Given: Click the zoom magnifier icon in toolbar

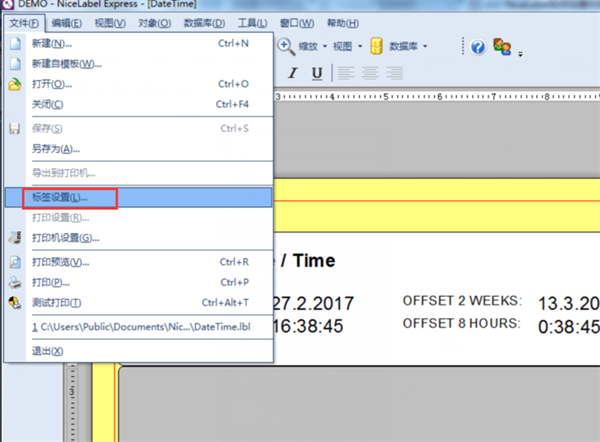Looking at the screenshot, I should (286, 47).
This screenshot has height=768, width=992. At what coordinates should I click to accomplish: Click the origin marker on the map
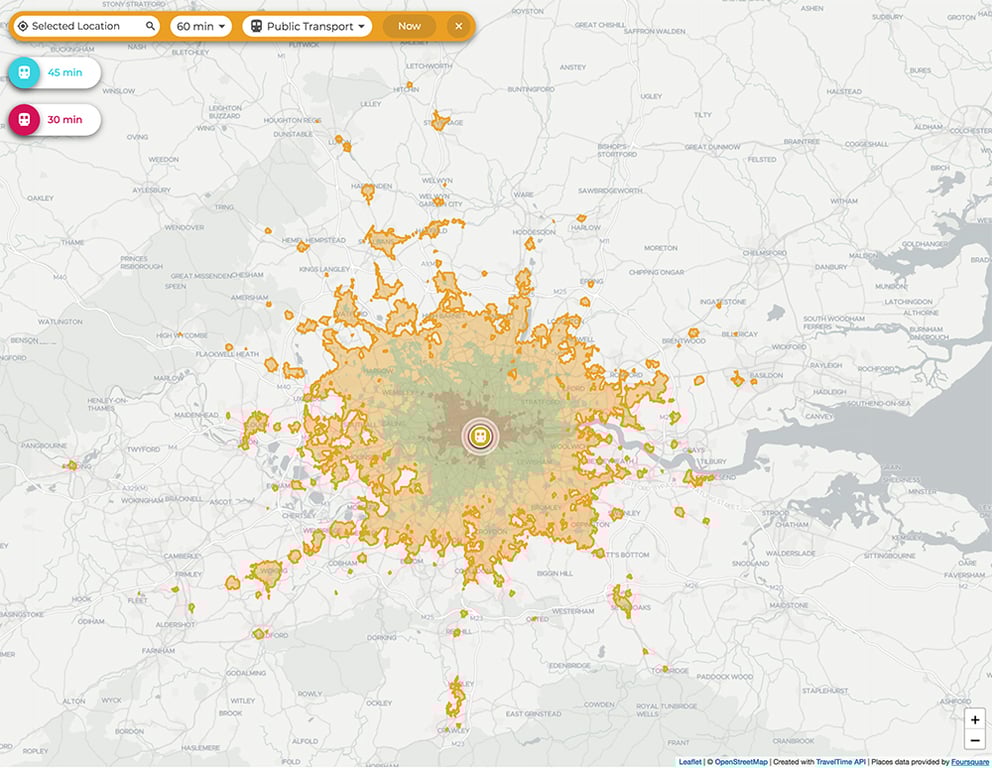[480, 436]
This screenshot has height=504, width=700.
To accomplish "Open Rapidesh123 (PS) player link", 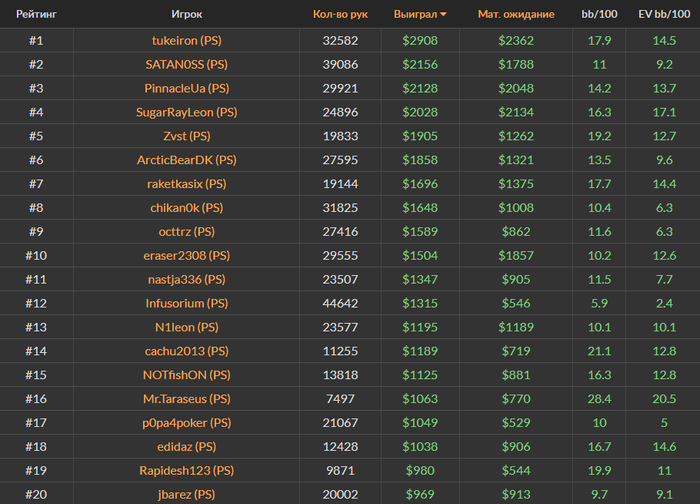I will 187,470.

++++++++++++++++++++

Exercise requirements
Write out each line of the listing above, exactly, from its first line to the line holding "This screenshot has height=504, width=700.", inclusive. Skip the pictures.

Result of the task
Given: Click the zoom magnifier icon in toolbar

Looking at the screenshot, I should (286, 47).
This screenshot has height=768, width=992. At what coordinates should I click to accomplish: Click the origin marker on the map
[480, 436]
This screenshot has height=504, width=700.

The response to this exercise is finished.